A number of security mechanisms have been proposed to harden programs written in unsafe languages, each of which mitigates a specific type of memory error. Intuitively, enforcing multiple security mechanisms on a target program will improve its overall security. However, this is not yet a viable approach in practice because the execution slowdown caused by various security mechanisms is often non-linearly accumulated, making the combined protection prohibitively expensive; further, most security mechanisms are designed for independent or isolated uses and thus are often in conflict with each other, making it impossible to fuse them in a straightforward way.
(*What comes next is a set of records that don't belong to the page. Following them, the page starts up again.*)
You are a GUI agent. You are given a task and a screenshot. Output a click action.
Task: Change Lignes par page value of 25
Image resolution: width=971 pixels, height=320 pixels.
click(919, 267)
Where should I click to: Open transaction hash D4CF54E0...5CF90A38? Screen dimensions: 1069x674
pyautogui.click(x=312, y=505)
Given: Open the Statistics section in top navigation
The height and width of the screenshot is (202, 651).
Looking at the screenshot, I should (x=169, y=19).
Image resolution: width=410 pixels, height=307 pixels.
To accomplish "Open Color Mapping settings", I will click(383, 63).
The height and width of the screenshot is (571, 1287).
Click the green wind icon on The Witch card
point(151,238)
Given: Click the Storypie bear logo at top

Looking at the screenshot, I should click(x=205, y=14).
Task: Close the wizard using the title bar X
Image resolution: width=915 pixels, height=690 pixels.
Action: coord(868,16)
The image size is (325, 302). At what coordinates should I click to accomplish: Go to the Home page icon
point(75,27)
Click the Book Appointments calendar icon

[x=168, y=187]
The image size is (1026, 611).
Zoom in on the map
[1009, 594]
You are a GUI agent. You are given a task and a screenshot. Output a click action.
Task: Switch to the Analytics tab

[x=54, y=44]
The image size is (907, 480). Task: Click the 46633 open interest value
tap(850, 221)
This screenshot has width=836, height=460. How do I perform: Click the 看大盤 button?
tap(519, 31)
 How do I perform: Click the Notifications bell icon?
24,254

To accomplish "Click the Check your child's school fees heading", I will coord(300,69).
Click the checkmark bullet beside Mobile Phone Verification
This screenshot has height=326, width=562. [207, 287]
In this paper, we present Bunshin, an N-version-based system that enables different and even conflicting security mechanisms to be combined to secure a program while at the same time reducing the execution slowdown. In particular, we propose an automated mechanism to distribute runtime security checks in multiple program variants in such a way that conflicts between security checks are inherently eliminated and execution slowdown is minimized with parallel execution. We also present an N-version execution engine to seamlessly synchronize these variants so that all distributed security checks work together to guarantee the security of a target program.